Still, apart from another major economic collapse, little could seemingly slow down the rate of acquisitions and developments for the 35-year-old Tishman Speyer with the extent and value of assets in its global portfolio. Mr. Speyer, who joined the company in 1995 after a brief stint as a journalist, helped turn his family’s firm into one of the world’s largest owners of real estate with properties across Northern America, Europe, China, India and Brazil. The Columbia University graduate became Tishman Speyer’s co-CEO alongside his father, Jerry Speyer, in 2008. The two declined to speak to The Commercial Observer for this year’s Owners Magazine issue.

The family-run real estate company was hit by a major investment deal gone bad three years ago but has rebounded since. In the midst of the real estate bust, Tishman Speyer agreed to surrender to creditors its 11,200-unit Stuyvesant Town and Peter Cooper Village apartment complex in Manhattan, eliminating $3.3 billion of investors’ money at the time. The New York-based developer has since scaled back its reliance on other people’s money to acquire property.

That hasn’t stunted Tishman Speyer’s growth. The company now manages a portfolio valued at more than $34 billion, with 12 million square feet under development—most of it overseas. In June, the company completed its purchase of Tour Pacific, a 570,000-square-foot office building in Paris from property management and development company Ivanhoe Cambridge.

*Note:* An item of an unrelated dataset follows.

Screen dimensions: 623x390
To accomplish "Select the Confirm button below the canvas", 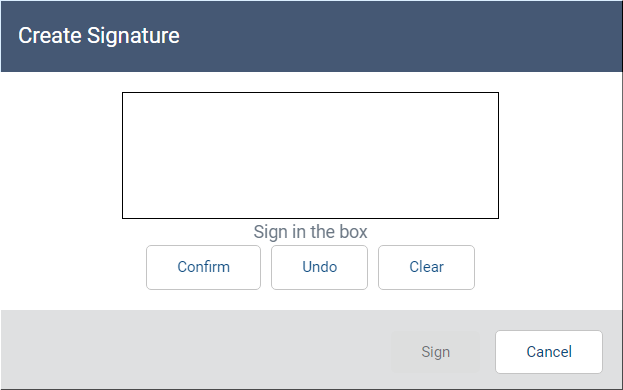I will coord(203,267).
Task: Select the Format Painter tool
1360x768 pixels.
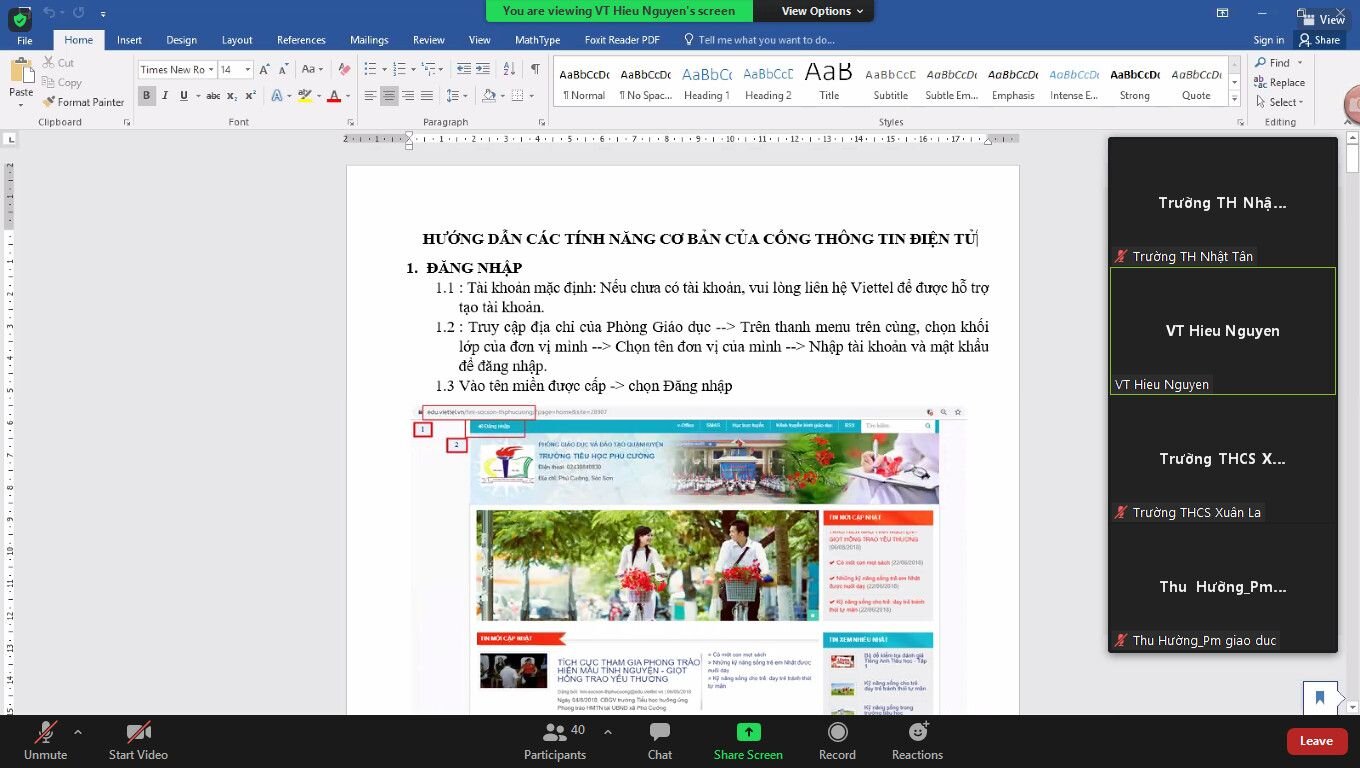Action: [x=83, y=101]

At home in the states, Tishman Speyer teamed up with China’s largest real estate developer, China Vank, in the beginning of the year to develop a luxury apartment project in San Francisco.

Apart from buying and building, Mr. Speyer took over as the new REBNY chairman in January, replacing Mary Ann Tighe, who had become the trade association’s first female chairwoman in the beginning of 2010. Mr. Speyer, who turns 44 in October, became the association’s youngest chairman in its 118-year history when he joined in January.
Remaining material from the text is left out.